SG: Harland Rankin of the Plaza Theatre in Tilbury, Ontario, Canada called the movie, "Not so hot. Business off." The Photoplay reviewer Sarah Hamilton confused readers with this puzzle, "Here is a mystery with a laugh which is something like goose pimples with cranberry dressing, if you know what we mean." I sure don't.
Harrison's Reports was more direct: "It is a ridiculous conglomeration of comedy, romance and murder-mystery melodrama, which may get by with undiscriminating audiences; others will certainly be bored... Despite reasonably fair performances, the actors are handicapped by the mediocre material; for that reason they fail to make their respective roles impressive."
RB: Nobody really thought much of this movie from what I can tell, and yet, it stayed in circulation until at least 1947 (which wasn’t too terribly rare during that time), before hitting the late shows on TV. The earliest Ohio TV date I can find is a Cincinnati run on July 6th, 1957, although I’d have been more likely to watch Lloyd Nolan in Green Grass of Wyoming on channel 12 at the same time.
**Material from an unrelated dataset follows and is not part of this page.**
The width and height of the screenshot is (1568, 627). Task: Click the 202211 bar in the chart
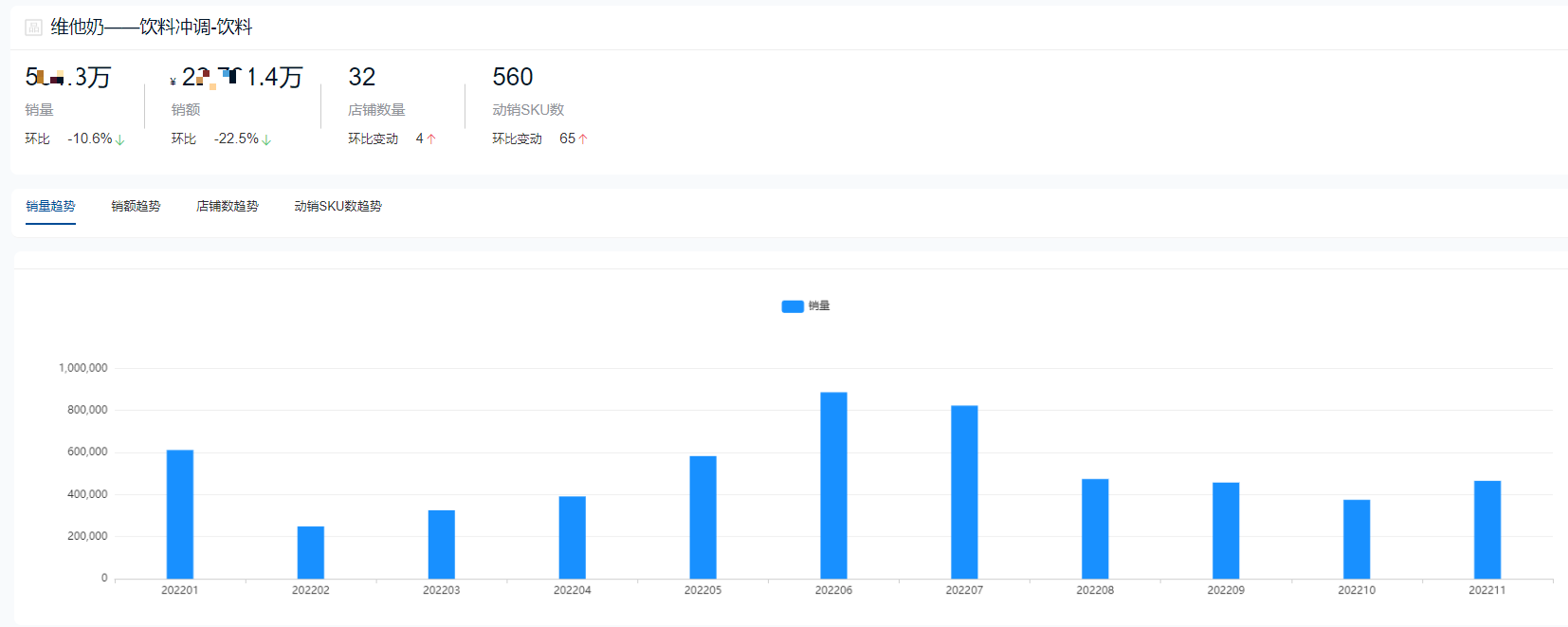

It last ran in 2020 on Akron’s PBS affiliate. Pretty long life for a pretty lousy film.
SG: The film ran on the second half of a double bill with Youth Runs Wild.
RB: True. Also Three Caballeros, Thirty Seconds over Tokyo and dozens of other better movies.
SG: My expectations were middle-of-the-road for this movie, which appeared to be a twist on a cliche old dark house thriller. They were not met. Two stars.
RB: As a generic old dark house mystery, this is competent enough to get by. As a comedy, this is pretty anemic, especially when compared to Hold That Ghost and other similar films that were released during the war. Two stars indeed. And that may be a little generous. There’s a reason why Pine-Thomas horror films aren’t revered today.